▶ _What is needed_:
Reproduce the rows below with every instance of "Viewport" switched to "Display", leaving everything else unchanged.

• • • • • • •

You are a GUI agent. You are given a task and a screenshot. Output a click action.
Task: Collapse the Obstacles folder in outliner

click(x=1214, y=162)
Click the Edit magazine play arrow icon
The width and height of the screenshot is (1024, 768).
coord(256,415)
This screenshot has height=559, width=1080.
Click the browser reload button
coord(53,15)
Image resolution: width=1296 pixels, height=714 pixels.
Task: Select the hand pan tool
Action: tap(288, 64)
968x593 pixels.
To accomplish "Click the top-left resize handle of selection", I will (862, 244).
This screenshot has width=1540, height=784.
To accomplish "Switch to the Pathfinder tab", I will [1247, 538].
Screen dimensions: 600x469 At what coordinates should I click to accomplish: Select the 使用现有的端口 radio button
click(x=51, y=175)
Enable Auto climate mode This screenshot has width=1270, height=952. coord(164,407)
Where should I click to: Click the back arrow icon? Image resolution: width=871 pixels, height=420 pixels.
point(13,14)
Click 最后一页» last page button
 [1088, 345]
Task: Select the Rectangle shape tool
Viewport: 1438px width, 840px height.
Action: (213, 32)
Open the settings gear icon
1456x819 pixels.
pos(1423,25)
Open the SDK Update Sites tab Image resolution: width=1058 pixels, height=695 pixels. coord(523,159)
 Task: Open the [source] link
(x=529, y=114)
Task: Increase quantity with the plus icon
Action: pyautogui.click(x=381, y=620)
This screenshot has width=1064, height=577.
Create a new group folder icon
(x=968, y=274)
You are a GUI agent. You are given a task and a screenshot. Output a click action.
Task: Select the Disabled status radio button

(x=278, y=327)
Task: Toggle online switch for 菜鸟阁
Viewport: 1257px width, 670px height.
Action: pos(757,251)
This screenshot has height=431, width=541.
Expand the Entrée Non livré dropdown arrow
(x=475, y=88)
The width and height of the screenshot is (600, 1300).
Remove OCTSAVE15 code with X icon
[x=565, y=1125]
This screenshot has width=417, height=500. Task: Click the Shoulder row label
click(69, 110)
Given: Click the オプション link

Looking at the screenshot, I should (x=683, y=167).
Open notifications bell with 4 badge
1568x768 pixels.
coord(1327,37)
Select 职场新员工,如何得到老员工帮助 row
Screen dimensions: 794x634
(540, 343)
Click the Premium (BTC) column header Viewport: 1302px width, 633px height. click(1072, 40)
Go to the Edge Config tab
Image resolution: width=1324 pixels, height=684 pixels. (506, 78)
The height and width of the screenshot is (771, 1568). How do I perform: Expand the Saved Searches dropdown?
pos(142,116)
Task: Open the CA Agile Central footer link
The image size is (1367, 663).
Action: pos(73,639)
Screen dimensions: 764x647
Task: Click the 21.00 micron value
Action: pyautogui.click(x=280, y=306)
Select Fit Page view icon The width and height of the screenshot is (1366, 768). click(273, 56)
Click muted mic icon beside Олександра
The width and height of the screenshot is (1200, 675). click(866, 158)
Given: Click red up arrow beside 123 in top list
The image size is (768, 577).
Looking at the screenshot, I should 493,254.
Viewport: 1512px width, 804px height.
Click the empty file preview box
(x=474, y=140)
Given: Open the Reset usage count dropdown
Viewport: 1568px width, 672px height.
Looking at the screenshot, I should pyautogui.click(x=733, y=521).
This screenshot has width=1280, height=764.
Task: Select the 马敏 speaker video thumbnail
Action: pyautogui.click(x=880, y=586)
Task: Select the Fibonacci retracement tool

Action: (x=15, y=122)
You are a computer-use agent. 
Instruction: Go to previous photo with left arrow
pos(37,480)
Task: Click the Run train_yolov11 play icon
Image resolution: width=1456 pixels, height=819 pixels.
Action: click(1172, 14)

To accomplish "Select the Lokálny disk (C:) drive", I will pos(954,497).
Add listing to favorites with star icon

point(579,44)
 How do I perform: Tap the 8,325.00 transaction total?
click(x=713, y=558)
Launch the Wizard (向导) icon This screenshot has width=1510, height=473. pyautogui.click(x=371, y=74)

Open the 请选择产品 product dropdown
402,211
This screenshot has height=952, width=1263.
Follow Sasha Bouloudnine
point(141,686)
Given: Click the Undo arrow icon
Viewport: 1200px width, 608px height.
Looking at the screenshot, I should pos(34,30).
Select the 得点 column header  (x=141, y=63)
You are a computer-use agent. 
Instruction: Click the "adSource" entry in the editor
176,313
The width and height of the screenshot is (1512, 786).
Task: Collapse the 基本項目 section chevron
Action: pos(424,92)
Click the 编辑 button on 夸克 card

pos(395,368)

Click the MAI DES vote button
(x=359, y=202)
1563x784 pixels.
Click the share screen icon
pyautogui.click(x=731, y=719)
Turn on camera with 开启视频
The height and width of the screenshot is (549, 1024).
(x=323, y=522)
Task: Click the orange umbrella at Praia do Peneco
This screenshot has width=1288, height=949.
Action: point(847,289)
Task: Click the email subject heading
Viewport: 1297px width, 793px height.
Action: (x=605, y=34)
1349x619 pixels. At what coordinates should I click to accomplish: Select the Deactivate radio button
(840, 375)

• • • • • • •

▶ _Reply_:
You are a GUI agent. You are given a task and a screenshot. Output a click action.
Task: Collapse the Obstacles folder in outliner

click(x=1214, y=162)
Click the Edit magazine play arrow icon
The width and height of the screenshot is (1024, 768).
coord(256,415)
This screenshot has height=559, width=1080.
Click the browser reload button
coord(53,15)
Image resolution: width=1296 pixels, height=714 pixels.
Task: Select the hand pan tool
Action: tap(288, 64)
968x593 pixels.
To accomplish "Click the top-left resize handle of selection", I will (862, 244).
This screenshot has width=1540, height=784.
To accomplish "Switch to the Pathfinder tab", I will [1247, 538].
Screen dimensions: 600x469 At what coordinates should I click to accomplish: Select the 使用现有的端口 radio button
click(x=51, y=175)
Enable Auto climate mode This screenshot has width=1270, height=952. coord(164,407)
Where should I click to: Click the back arrow icon? Image resolution: width=871 pixels, height=420 pixels.
point(13,14)
Click 最后一页» last page button
 [1088, 345]
Task: Select the Rectangle shape tool
Display: 1438px width, 840px height.
Action: (213, 32)
Open the settings gear icon
1456x819 pixels.
pos(1423,25)
Open the SDK Update Sites tab Image resolution: width=1058 pixels, height=695 pixels. coord(523,159)
 Task: Open the [source] link
(x=529, y=114)
Task: Increase quantity with the plus icon
Action: pyautogui.click(x=381, y=620)
This screenshot has width=1064, height=577.
Create a new group folder icon
(x=968, y=274)
You are a GUI agent. You are given a task and a screenshot. Output a click action.
Task: Select the Disabled status radio button

(x=278, y=327)
Task: Toggle online switch for 菜鸟阁
Display: 1257px width, 670px height.
Action: pos(757,251)
This screenshot has height=431, width=541.
Expand the Entrée Non livré dropdown arrow
(x=475, y=88)
The width and height of the screenshot is (600, 1300).
Remove OCTSAVE15 code with X icon
[x=565, y=1125]
This screenshot has width=417, height=500. Task: Click the Shoulder row label
click(69, 110)
Given: Click the オプション link

Looking at the screenshot, I should (x=683, y=167).
Open notifications bell with 4 badge
1568x768 pixels.
coord(1327,37)
Select 职场新员工,如何得到老员工帮助 row
Screen dimensions: 794x634
(540, 343)
Click the Premium (BTC) column header Display: 1302px width, 633px height. click(1072, 40)
Go to the Edge Config tab
Image resolution: width=1324 pixels, height=684 pixels. (506, 78)
The height and width of the screenshot is (771, 1568). How do I perform: Expand the Saved Searches dropdown?
pos(142,116)
Task: Open the CA Agile Central footer link
The image size is (1367, 663).
Action: pos(73,639)
Screen dimensions: 764x647
Task: Click the 21.00 micron value
Action: pyautogui.click(x=280, y=306)
Select Fit Page view icon The width and height of the screenshot is (1366, 768). click(273, 56)
Click muted mic icon beside Олександра
The width and height of the screenshot is (1200, 675). click(866, 158)
Given: Click red up arrow beside 123 in top list
The image size is (768, 577).
Looking at the screenshot, I should 493,254.
Display: 1512px width, 804px height.
Click the empty file preview box
(x=474, y=140)
Given: Open the Reset usage count dropdown
Display: 1568px width, 672px height.
Looking at the screenshot, I should pyautogui.click(x=733, y=521).
This screenshot has width=1280, height=764.
Task: Select the 马敏 speaker video thumbnail
Action: pyautogui.click(x=880, y=586)
Task: Select the Fibonacci retracement tool

Action: (x=15, y=122)
You are a computer-use agent. 
Instruction: Go to previous photo with left arrow
pos(37,480)
Task: Click the Run train_yolov11 play icon
Image resolution: width=1456 pixels, height=819 pixels.
Action: click(1172, 14)

To accomplish "Select the Lokálny disk (C:) drive", I will pos(954,497).
Add listing to favorites with star icon

point(579,44)
 How do I perform: Tap the 8,325.00 transaction total?
click(x=713, y=558)
Launch the Wizard (向导) icon This screenshot has width=1510, height=473. pyautogui.click(x=371, y=74)

Open the 请选择产品 product dropdown
402,211
This screenshot has height=952, width=1263.
Follow Sasha Bouloudnine
point(141,686)
Given: Click the Undo arrow icon
Display: 1200px width, 608px height.
Looking at the screenshot, I should pos(34,30).
Select the 得点 column header  (x=141, y=63)
You are a computer-use agent. 
Instruction: Click the "adSource" entry in the editor
176,313
The width and height of the screenshot is (1512, 786).
Task: Collapse the 基本項目 section chevron
Action: pos(424,92)
Click the 编辑 button on 夸克 card

pos(395,368)

Click the MAI DES vote button
(x=359, y=202)
1563x784 pixels.
Click the share screen icon
pyautogui.click(x=731, y=719)
Turn on camera with 开启视频
The height and width of the screenshot is (549, 1024).
(x=323, y=522)
Task: Click the orange umbrella at Praia do Peneco
This screenshot has width=1288, height=949.
Action: point(847,289)
Task: Click the email subject heading
Display: 1297px width, 793px height.
Action: (x=605, y=34)
1349x619 pixels. At what coordinates should I click to accomplish: Select the Deactivate radio button
(840, 375)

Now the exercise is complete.